• PROVIDED RECORDS:
BEGIN

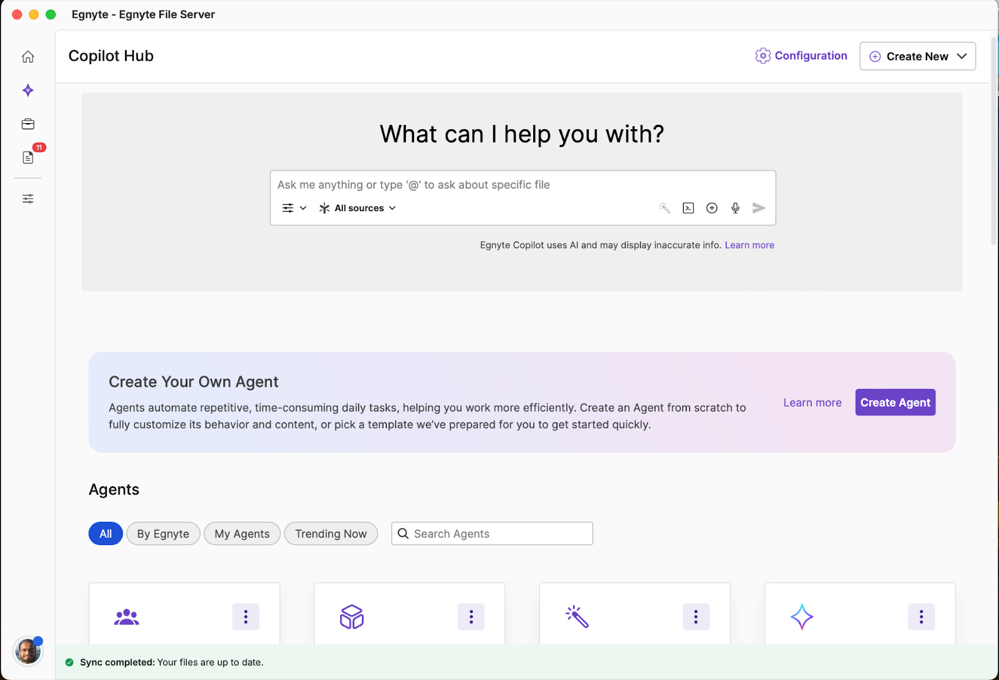The height and width of the screenshot is (680, 999).
Task: Select the magic wand icon in the prompt bar
Action: click(x=664, y=207)
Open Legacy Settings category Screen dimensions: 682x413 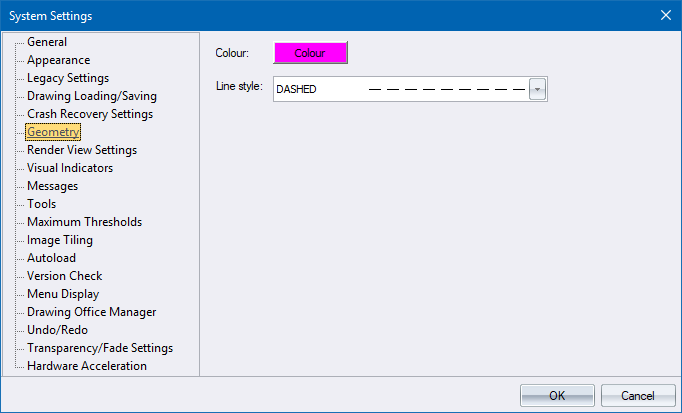[x=68, y=78]
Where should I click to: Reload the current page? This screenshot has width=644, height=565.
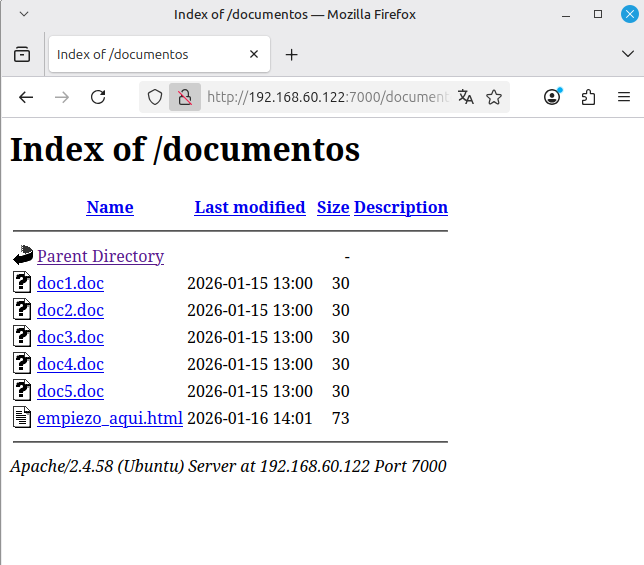click(x=98, y=97)
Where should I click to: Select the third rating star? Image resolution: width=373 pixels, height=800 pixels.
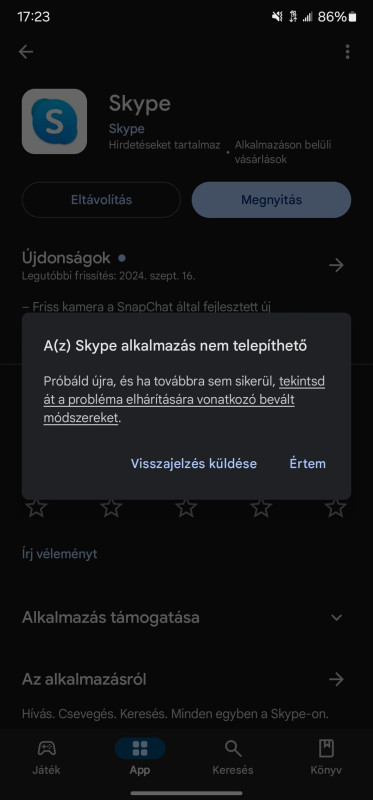(x=186, y=508)
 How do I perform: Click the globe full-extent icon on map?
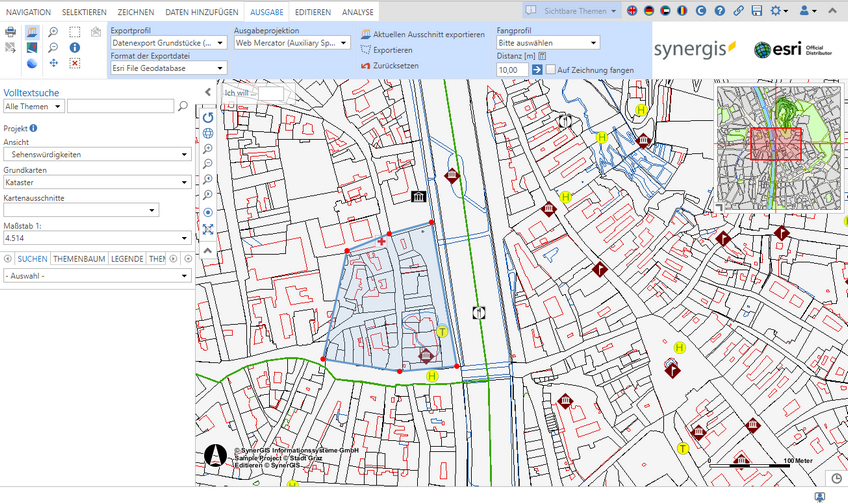[x=208, y=133]
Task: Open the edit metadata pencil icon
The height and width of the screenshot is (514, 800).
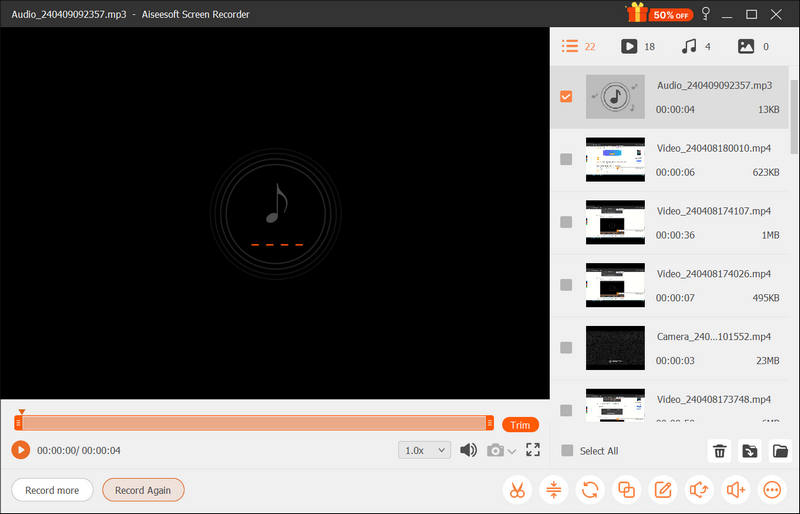Action: coord(662,490)
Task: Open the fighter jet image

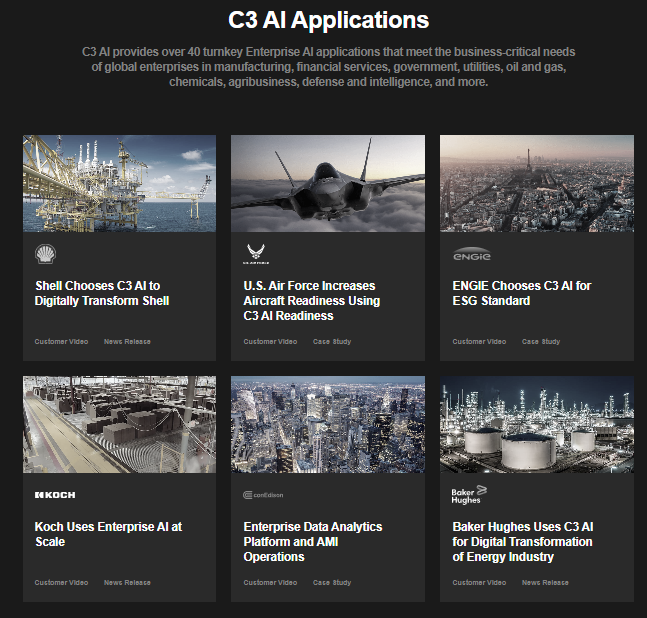Action: 327,183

END

• BRIEF: What is needed is an exact copy of only the lines from the line containing "The height and width of the screenshot is (514, 800)." through the last line of the entries, inclusive, without the pictures.

• OUTPUT BELOW:
The height and width of the screenshot is (514, 800).
Action: coord(662,490)
Task: Open the fighter jet image

Action: 327,183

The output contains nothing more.